# DATA SECTION
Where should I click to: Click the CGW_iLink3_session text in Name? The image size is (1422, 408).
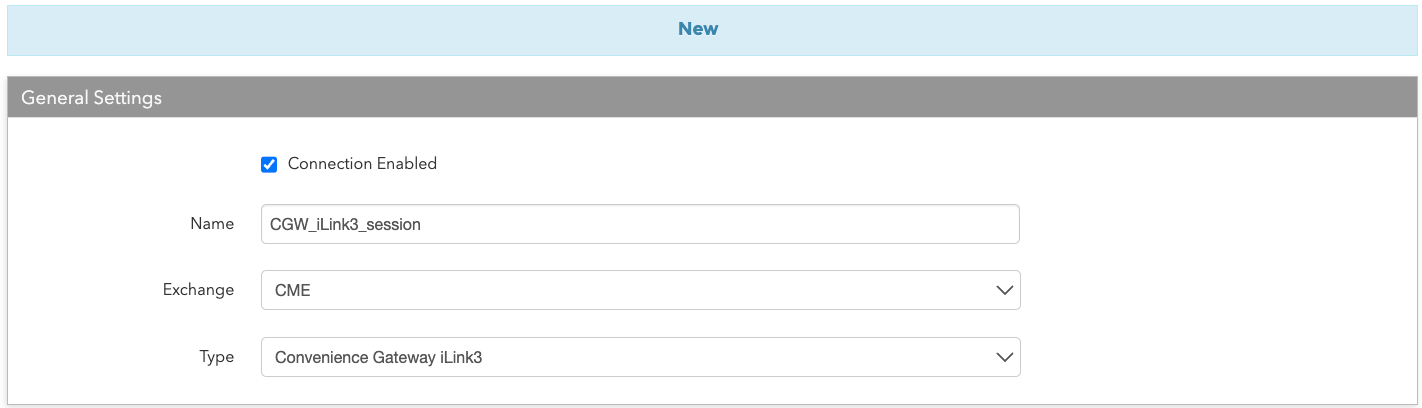345,225
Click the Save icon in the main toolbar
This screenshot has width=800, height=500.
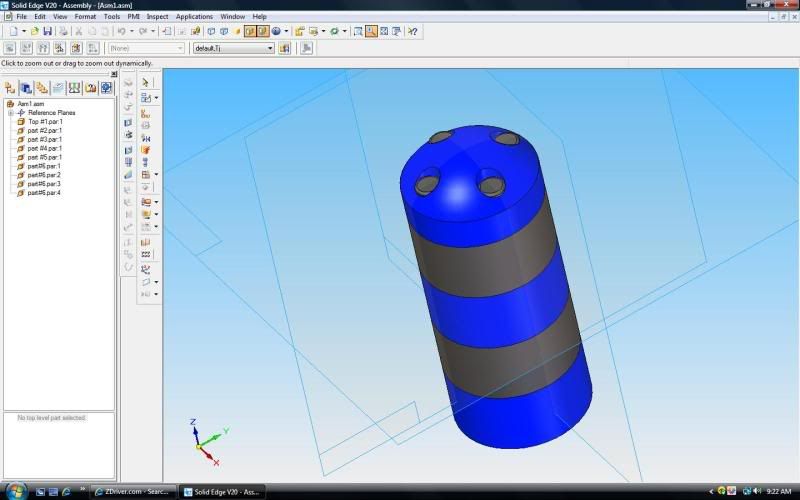(x=47, y=31)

# REQUIREMENT
Repeat the listing exactly; do not print any picture.

# EXPECTED ANSWER
Where should I click to: Click the CGW_iLink3_session text in Name? The image size is (1422, 408).
345,225
Click the Save icon in the main toolbar
This screenshot has width=800, height=500.
(x=47, y=31)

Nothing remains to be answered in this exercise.